Group Permissions not working when using WinSCP

Drokare · 04-03-2008, 10:40 PM

I have a linux server that a group of Developers use for our Webpage.

I created a Group called dev and all the developers are in this group, I also made sure the dev was the default group in the /etc/passwd for those users.

I made sure that the all the files in the directory have the group set to dev and I made sure the files all had rw for the group. I have also made sure the default umask in the /etc/bashrc is set to 002 so that any new file created is automatically set to group dev and the rights default to rw-rw---.

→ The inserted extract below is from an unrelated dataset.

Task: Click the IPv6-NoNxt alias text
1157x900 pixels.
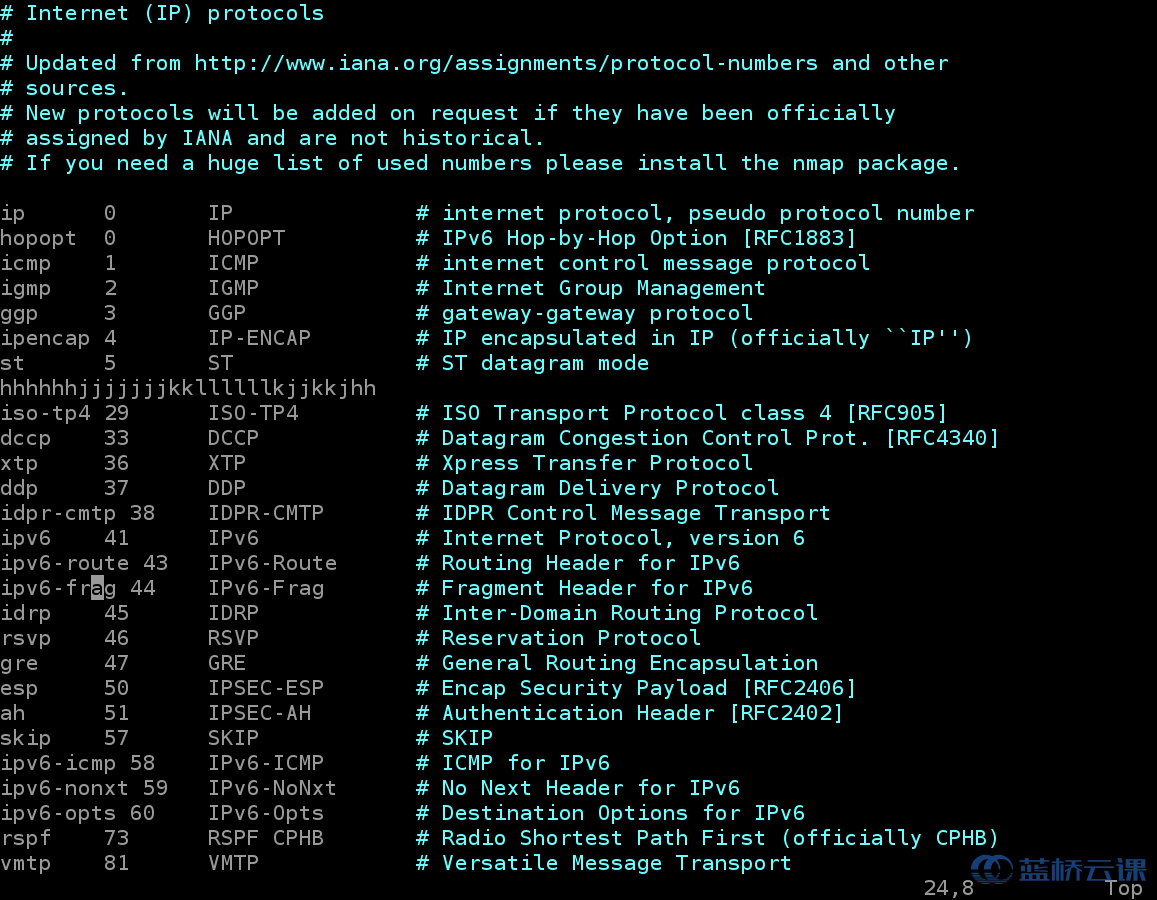Action: [272, 788]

Now I am on my Windows machine I use WinSCP to remote into the server, I drill down to the directory /var/www/html/ and copy over a file I modified locally, if the user is set to me, no problems, but if the user is set to another, I get access denied. yet I am a member of the dev group and the file has rw-rw---- so group has permission.

Am I missing something? Also the server is Fedora 5.

Thanks in advance..

gilead · 04-03-2008, 11:36 PM

What are the permissions on the directory where the files are being placed? It should belong to the dev group as well and the permissions should be rws - you may need to run chmod g+ws /var/www/html

There's also some useful info on directory permissions here

Drokare · 04-08-2008, 02:38 AM

I think I may have found the issue, as the files themselves are owned by individuals. When overwriting the files it deletes the old one then creates the new one, and even though they are members of the group that have rwx(read, write, execute) on the files, the OS will not allow another group member to delete the file, only modify it...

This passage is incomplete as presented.